また、WCで目立ってしまってから、自分の存在がバレやすくなったと感じていた黒子は、前よりもバスケとは関係ないところでもミスディレクションを使うようにして、練習していた。より、コートから目立たなくなるために。
「とある事情から僕は毎日ミスディレクションを使って存在を薄くしています。だから手品ではないですが、簡単なのならすぐにパッと視線を誘導できますよ。もちろん回数は限られてますけどね」
とある事情とはもちろんバスケなのだが、子供にバスケでミスディレクションを使ってますなんて言っても理解できないだろうと考えた黒子は、あえてぼかして言った。
(毎日存在を薄く……?なんでそんなことする必要があるんだ??それにとある事情って何だよ。視線誘導なんて手品以外で使いどころないだろ。それをわざわざぼかして言うってことは、使い道は手品じゃない。なら、何に使ってるんだ……?存在を消して、何をやってるんだ……?この男、やっぱりなんか怪しい)
ぼかして言ったことがコナンにさらなる誤解を与えていたのだが、当然黒子は気づく筈がない。
「おーい!こんなとこにおったのか!!」
そこに登場したのが、迷子(笑)になっていた博士だ。コナンは具体的な事情を聞こうとしていたのだが、博士の登場によって見事にできなくなった。
「さ、阿笠博士も来たことだし、貴方達はもう帰りなさい」
「えぇぇーーー」
「まだ犯人つかまってねーじゃんかよ!!」
「そうですよ!事件が解決するまで帰りません!!」
「被害者は目を覚ましたことだし、犯人の特徴も聞いたから、すぐに犯人は見つかるわよ。だから、もう今日は大丈夫。いつも手伝ってくれてありがとね」
そう言われれば、子供も残る!なんてワガママ言えなかった。
「わかりました………」
「ちぇっ!犯人逮捕まで見たかったな!」
「仕方ないよ。もうやることないんだもん」
「えっ?僕まだ聞きたいことが!!」
「ワガママ言っちゃダメだよコナンくん」
「そうだぜコナン。俺だってまだここにいてーよ」
「それに、僕たち遊んでる途中でした。博士と合流できたことですし、次の目的地にいきましょう」
佐藤刑事は子供を操る才能があるのかもしれない。普段はもっと駄々をこねる子供達が、すっぱりと事件を諦めれた。すごい。

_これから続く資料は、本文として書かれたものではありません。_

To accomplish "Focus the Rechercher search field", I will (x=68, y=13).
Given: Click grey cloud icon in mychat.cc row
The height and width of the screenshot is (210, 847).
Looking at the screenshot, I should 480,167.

そんな会話を尻目に、黒子は今度こそ自分の連絡先を佐藤刑事に渡した。
「ありがとう。また後日調書を書いてもらう時に連絡するわ」
「わかりました。では、スマホを忘れたまま家を出てからもう数時間経ってて、家族が心配していると思うので、僕はもう帰りますね」
「あ、待って!黒子くん、服に血がついてるわよ。このまま帰ってもご家族に心配かけるだけだから、送ってくわ」
「いいんですか?」
「ええ。運転手は私で大丈夫かしら?」
「では、お言葉に甘えさせて頂きます。佐藤さんの運転で問題ないですよ。このまま帰ったら何言われるかわからないので本当に助かります」
「じゃあ行くわよ」
「はい。よろしくお願いします」
こうしてようやく黒子は家に帰れることになった。
「あ、お兄さんも帰るんだね!」
「じゃあな!」
「また会いましょう!」
「あ、ちょっ、聞きたいことが!」
「まだ言ってるのコナンくん」
「そうですよ。僕たちももう行きましょうよー」
コナンは子供達に連行され、博士と灰原と一緒に次の目的地に向かっていった。
黒子も、コナンが聞きたいことが何なのか少し気になるものの、時間もないのでさようならとだけ言ってあとはスルーし、佐藤刑事の車に乗って家に送ってもらった。
黒子のコナンへの不信感と、コナンの黒子への疑念は何も解決されてないのだが、とりあえずこの場は解散された。
二人の不信感と疑念は解決されることがあるのか、そもそも二人はまた会うことがあるのか、それはまだ分からない。
ちなみに、被害者はその後なんの後遺症もなく動けるようになり、犯人も黒子と被害者の証言と警察の努力により捕まったことを言っておこう。
何はともあれ、こうして事件は解決したのだ。